At noonday Boaz said to her, "Come here and eat some of the food and dip your piece of bread in the wine." So she sat beside the reapers; and he passed her the roasted grain, and she ate until she had had enough and had some left. When she rose to gather grain, Boaz gave this order to his young men: "Let her gather grain even among the sheaves and do not disturb her. Also pull out some for her from the bundles and leave it for her to gather and do not find fault with her."
So she gathered grain in the field until evening, then beat out that which she had gathered; and it was about a bushel of barley. Then she took it up and went into the city and showed her mother-in-law what she had gathered. She also brought out and gave her that which she had left from her meal after she had had enough.
Her mother-in-law said to her, "Where did you gather grain to-day and where did you work? A blessing on him who took interest in you!" Then she told her mother-in-law where she had worked, and said, "The name of the man with whom I worked to-day is Boaz." Naomi said to her daughter-in-law, "May the blessing of Jehovah rest upon him who has not ceased to show his love to the living and to the dead." Naomi also said to her, "The man is a near relative of ours." Ruth the Moabitess added, "He said to me, 'You must keep near my young men until they have completed all my harvest.'" Naomi said to Ruth, "It is best, my daughter, that you should go out with his maidens and that no one should find you in another field." So she gathered grain with the maidens of Boaz until the end of the barley and wheat harvest; but she lived with her mother-in-law.
Then Naomi said to her, "My daughter, shall I not try to find a home for you where you will be happy and contented?
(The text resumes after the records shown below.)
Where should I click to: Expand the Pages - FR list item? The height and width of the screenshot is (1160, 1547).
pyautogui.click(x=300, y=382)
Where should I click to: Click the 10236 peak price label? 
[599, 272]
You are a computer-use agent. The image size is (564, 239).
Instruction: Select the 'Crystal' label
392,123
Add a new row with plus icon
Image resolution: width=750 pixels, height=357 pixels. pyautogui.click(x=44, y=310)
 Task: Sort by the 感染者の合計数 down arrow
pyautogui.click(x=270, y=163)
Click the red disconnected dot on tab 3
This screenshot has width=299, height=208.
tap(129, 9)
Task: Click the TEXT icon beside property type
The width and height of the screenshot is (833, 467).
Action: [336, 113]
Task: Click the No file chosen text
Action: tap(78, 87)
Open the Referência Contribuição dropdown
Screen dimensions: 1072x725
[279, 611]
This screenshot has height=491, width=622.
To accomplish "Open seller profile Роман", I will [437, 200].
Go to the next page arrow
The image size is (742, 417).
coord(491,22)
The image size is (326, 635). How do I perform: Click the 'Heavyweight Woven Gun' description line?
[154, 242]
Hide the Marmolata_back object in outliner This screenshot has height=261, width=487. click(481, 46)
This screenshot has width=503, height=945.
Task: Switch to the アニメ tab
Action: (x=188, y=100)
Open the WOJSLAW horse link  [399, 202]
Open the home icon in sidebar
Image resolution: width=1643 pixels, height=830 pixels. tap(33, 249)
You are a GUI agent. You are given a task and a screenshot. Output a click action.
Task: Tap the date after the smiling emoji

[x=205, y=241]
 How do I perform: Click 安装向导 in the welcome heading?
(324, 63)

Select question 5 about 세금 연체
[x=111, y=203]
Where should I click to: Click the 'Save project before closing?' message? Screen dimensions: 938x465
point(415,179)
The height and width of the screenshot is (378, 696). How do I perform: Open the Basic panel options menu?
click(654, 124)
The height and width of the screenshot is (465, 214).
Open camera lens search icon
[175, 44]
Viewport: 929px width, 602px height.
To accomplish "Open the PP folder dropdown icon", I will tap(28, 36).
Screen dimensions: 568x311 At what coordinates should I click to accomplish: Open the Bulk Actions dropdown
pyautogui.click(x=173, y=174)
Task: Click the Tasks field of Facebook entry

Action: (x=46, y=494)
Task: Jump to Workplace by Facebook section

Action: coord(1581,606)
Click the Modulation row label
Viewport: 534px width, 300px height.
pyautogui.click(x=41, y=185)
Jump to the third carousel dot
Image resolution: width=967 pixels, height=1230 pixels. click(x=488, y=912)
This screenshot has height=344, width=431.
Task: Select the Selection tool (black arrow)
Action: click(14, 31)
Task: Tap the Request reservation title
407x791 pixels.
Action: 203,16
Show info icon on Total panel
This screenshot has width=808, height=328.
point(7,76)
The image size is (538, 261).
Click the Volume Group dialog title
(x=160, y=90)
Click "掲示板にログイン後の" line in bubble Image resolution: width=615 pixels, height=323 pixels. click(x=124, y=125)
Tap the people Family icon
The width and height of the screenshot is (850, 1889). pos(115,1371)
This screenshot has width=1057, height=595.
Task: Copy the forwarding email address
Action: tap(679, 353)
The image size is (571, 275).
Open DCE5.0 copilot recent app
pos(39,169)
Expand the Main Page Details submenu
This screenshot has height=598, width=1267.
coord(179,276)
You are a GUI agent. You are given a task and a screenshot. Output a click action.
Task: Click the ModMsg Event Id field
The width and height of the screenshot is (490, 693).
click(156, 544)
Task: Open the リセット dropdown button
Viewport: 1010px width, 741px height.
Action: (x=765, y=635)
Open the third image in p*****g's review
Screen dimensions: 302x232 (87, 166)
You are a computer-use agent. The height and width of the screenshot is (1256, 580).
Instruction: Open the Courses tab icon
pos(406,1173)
Is not Boaz, with whose maidens you have been, a relative of ours? This very night he is going to winnow barley on the threshing-floor. So bathe and anoint yourself and put on your best clothes and go down to the threshing-floor; but do not make yourself known to the man until he is through eating and drinking. Then when he lies down, you mark the place where he lies. Go in, uncover his feet, lie down, and then he will tell you what to do." Ruth said to her, "I will do as you say."